Unfortunately, as I came in later on a cruise ship, I only made the 2nd dive, but it was awesome. We dove Santa Rosa Wall, which is a wall reef ranging in depth from 30' to 110'. It's approximately 3/4 of a mile offshore (little different than going to the O), and it's about 12 miles south of the downtown of San Miguel. Currents were about 2 knots at depth the whole time, and viz was well over 80 ft. in beautiful turquoise-blue water. Air temp was about 75-80 and the water was a delightful 78 degrees. The pictures of what we saw tell the story better:



Enjoy!

-WM

Fly Navy, Dive Pensacola, Go VOLS!!

:usaflag


----------



## HateCheese (Oct 2, 2007)

Got to dive there about 2 years ago. Great easy diving. Jealous you got to see some spotted eagle rays. Cool stuff.


----------



## SnappaSlappa (Mar 8, 2010)

Good diving there. You can spearfish on the north end of the island. You can do it on scuba if you know someone. If not, there is a guy named Leo there that will take you freediving to shoot. He runs a good operation. Spearfishingtoday.com


----------



## wm4480 (Jul 2, 2009)

nice - yeh, there were several moments where I was wondering where my gun was??!! i wish i could've brought it, although walking through the cruise terminal with my Ocean Rhino 48" probably would've freaked some folks out...



here's the pics reposted: (thanks Josh!!)


----------



## Emerald Ghost (Mar 11, 2008)

We snorkeled right behind Hotel Cozumel a couple years back and saw some of the same species.
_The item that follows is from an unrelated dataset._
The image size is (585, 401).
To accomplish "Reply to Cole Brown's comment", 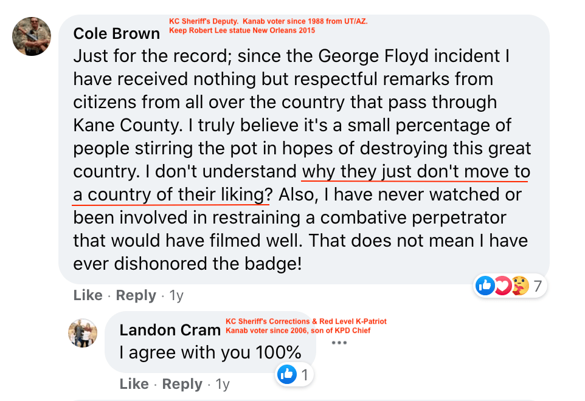I will (136, 295).
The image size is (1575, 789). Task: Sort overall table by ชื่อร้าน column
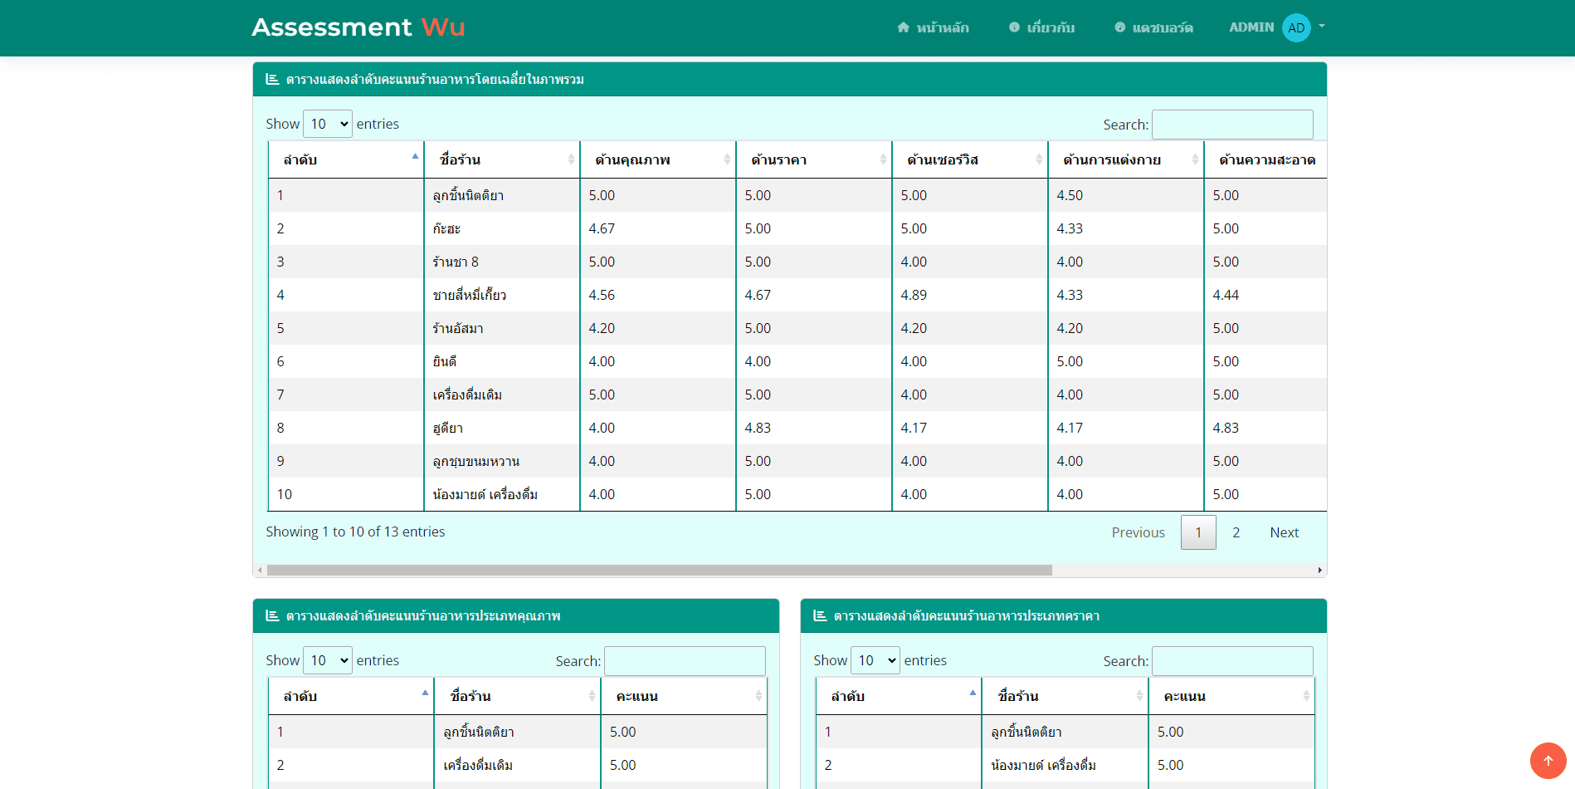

The water clarity was unbelievable, and there was (what looked like) an old WWII P.T. boat moored just offshore back towards the ship.


----------



## Emerald Ghost (Mar 11, 2008)

We snorkeled right behind Hotel Cozumel a couple years back and saw some of the same species.

The water clarity was unbelievable, and there was (what looked like) an old WWII P.T. boat moored just offshore back towards the ship.


----------